--- START ---

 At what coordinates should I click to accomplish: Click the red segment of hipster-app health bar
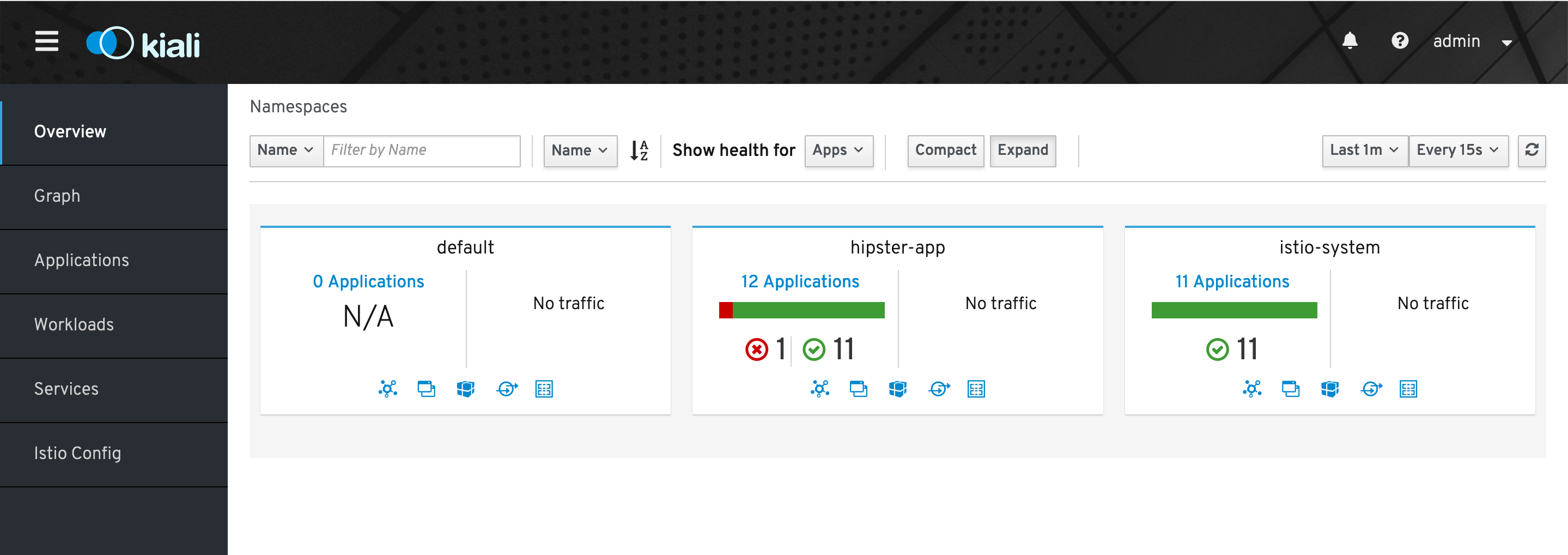point(725,310)
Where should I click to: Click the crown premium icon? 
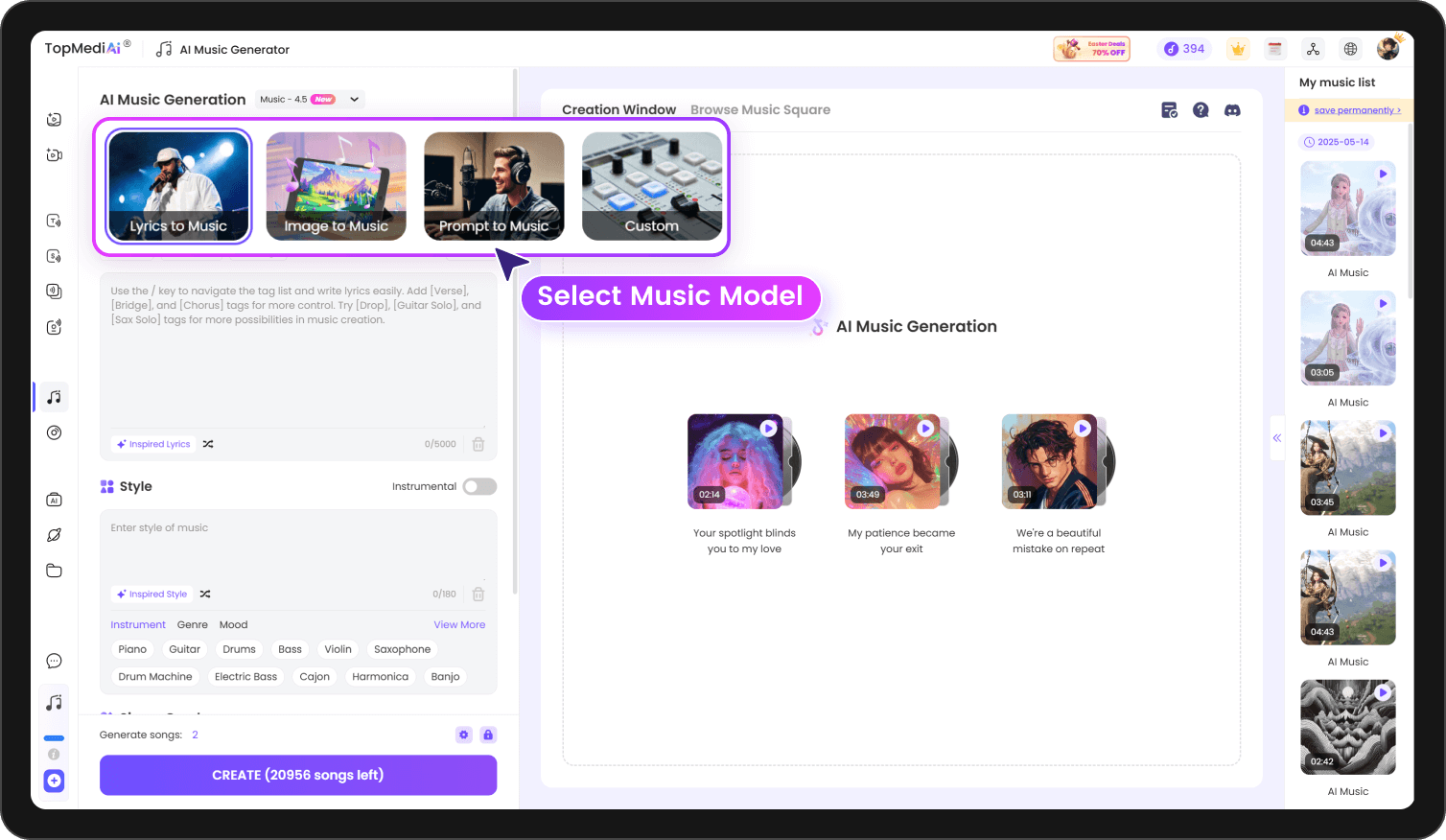coord(1237,48)
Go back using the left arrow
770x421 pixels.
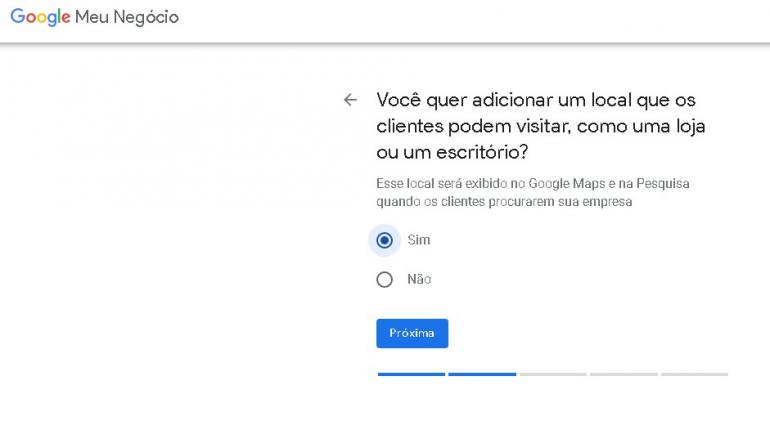pyautogui.click(x=350, y=100)
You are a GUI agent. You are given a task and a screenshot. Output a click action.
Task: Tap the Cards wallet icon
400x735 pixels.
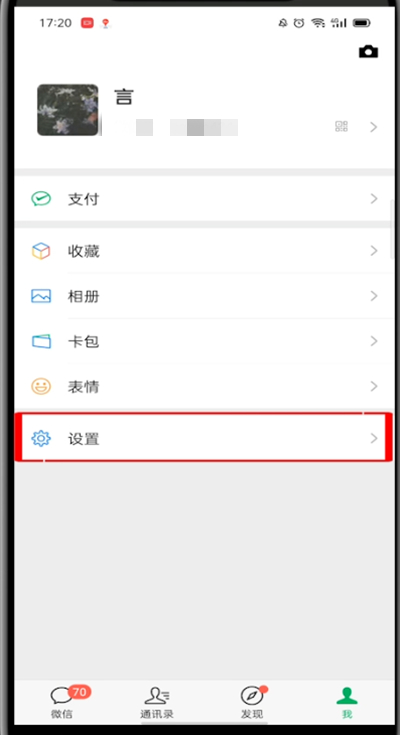[41, 341]
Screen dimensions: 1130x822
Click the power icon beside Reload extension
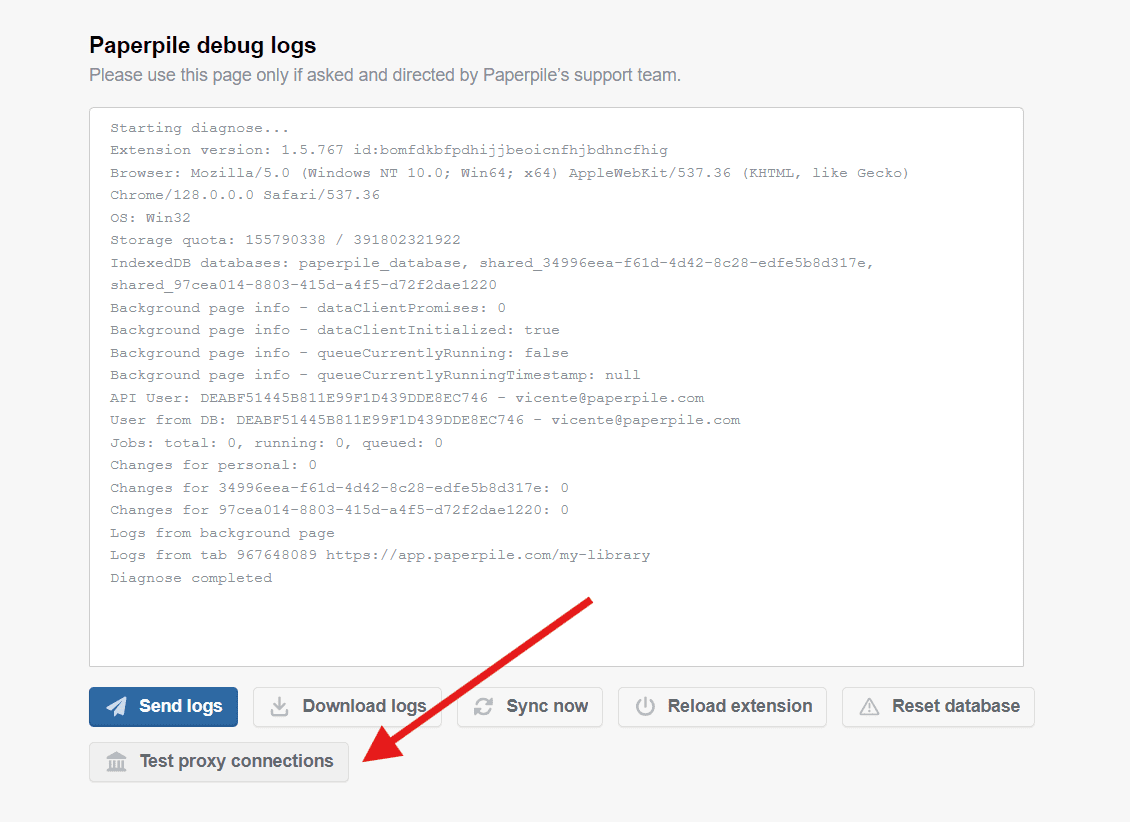point(645,706)
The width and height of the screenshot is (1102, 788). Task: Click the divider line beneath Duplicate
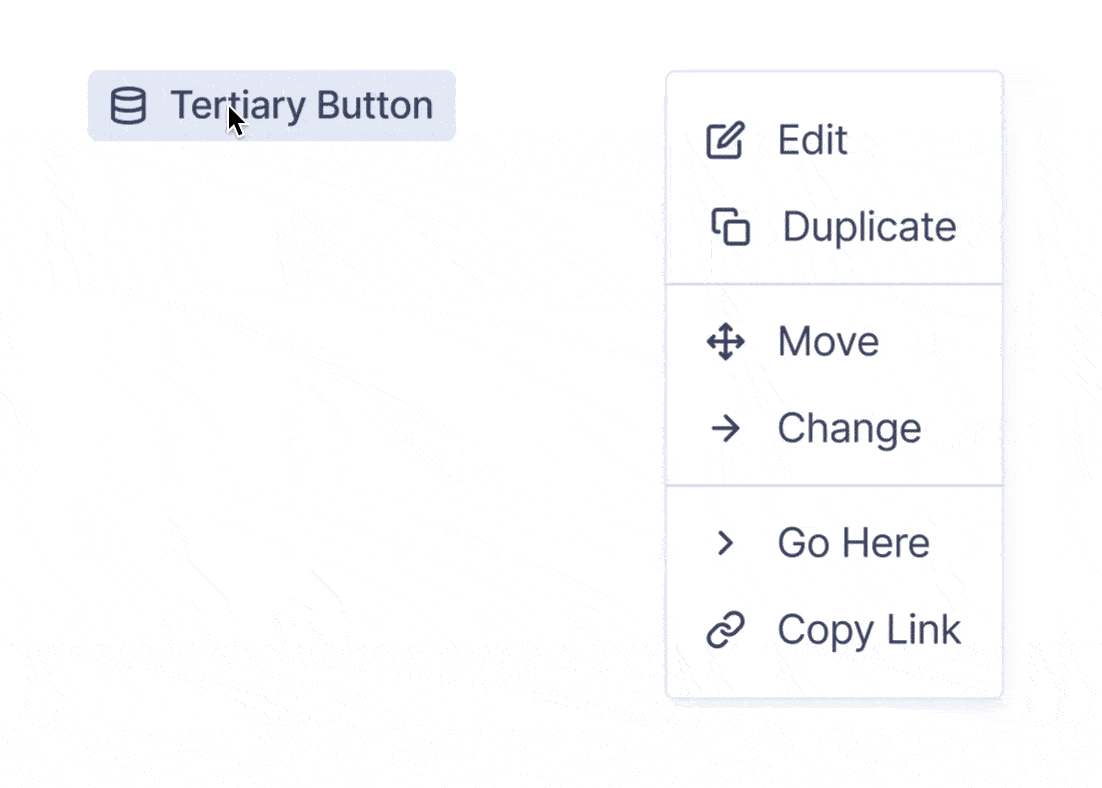pos(834,285)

--- END ---

What is needed =
Beginning with the line that bears "You are a GUI", output each line through the last line of the listing exactly, and no others; skip the pictures.

Answer area =
You are a GUI agent. You are given a task and a screenshot. Output a click action.
Task: Tap the Cards wallet icon
400x735 pixels.
[41, 341]
Screen dimensions: 1130x822
Click the power icon beside Reload extension
point(645,706)
The width and height of the screenshot is (1102, 788). Task: Click the divider line beneath Duplicate
pos(834,285)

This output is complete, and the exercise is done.